Exercise instructions –
Answer these questions using the text about Karen Finerman below.
(a) In what year did she graduate from Beverly Hills High School?
(b) Which foundation does she serve on as a board member?
(c) On which network does the show Fast Money air?

Reading text –
*** Begin section ***
Karen Lisa Finerman (born February 25, 1965) is an American businesswoman and television personality.

==Early life and education==
Finerman was born to a Jewish family, the daughter of Jane and Gerald Finerman. She was raised in Beverly Hills, California with sisters Wendy, Leslie, and Stacey, and a brother, Mark. Finerman graduated from Beverly Hills High School in 1983. In 1987, she graduated from the Wharton School of Business at the University of Pennsylvania.

==Career==
Co-founder of Metropolitan Capital Advisors, Inc., Finerman is also President of the firm.

She started her career in finance as a trader at First City Capital, a risk arbitrage fund for the Belzberg family and later Finerman joined the risk arbitrage desk of Donaldson, Lufkin & Jenrette (DLJ) as the lead research analyst.

Finerman serves on the Board of Advisors to The Wharton School of the University of Pennsylvania.

She is a board member of the Michael J. Fox Foundation for Parkinson's Research and trustee of the Montefiore Medical Center.

Finerman is a panelist on the show Fast Money on CNBC.

She is a founding Master Player of the Portfolios with Purpose contest.

Her first book, Finerman's Rules: Secrets I'd Only Tell My Daughters About Business and Life was published by Hachette Book Group's Business Plus on June 4, 2013.

She also hosts the women's business podcast How She Does It on Airwave Media and HerMoney.

==Personal life==
Finerman has four children (two sets of twins) and is married to Lawrence E. Golub, who manages Golub Capital, a credit asset manager.
*** End section ***
Supplied data –
*** Begin section ***
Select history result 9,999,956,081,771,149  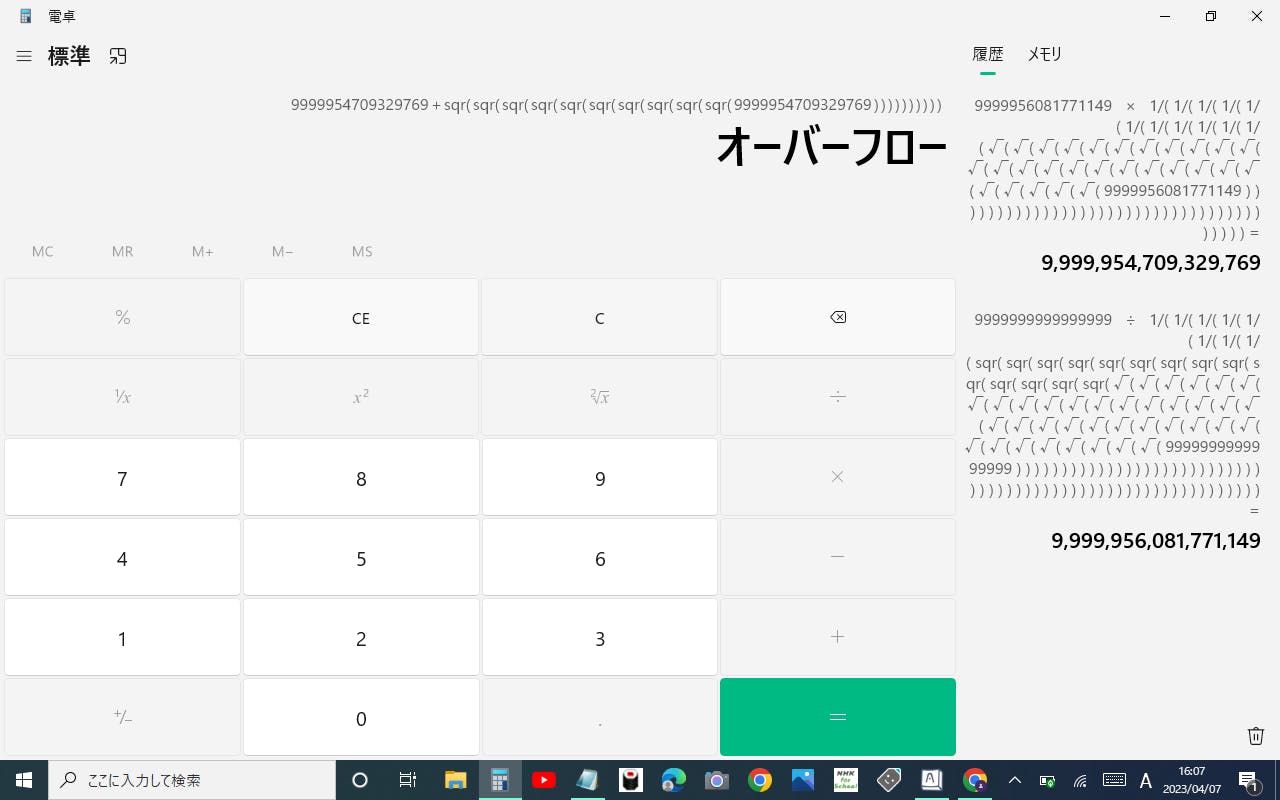[1155, 541]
*** End section ***
Finished exercise –
(a) 1983
(b) The Michael J. Fox Foundation for Parkinson's Research
(c) CNBC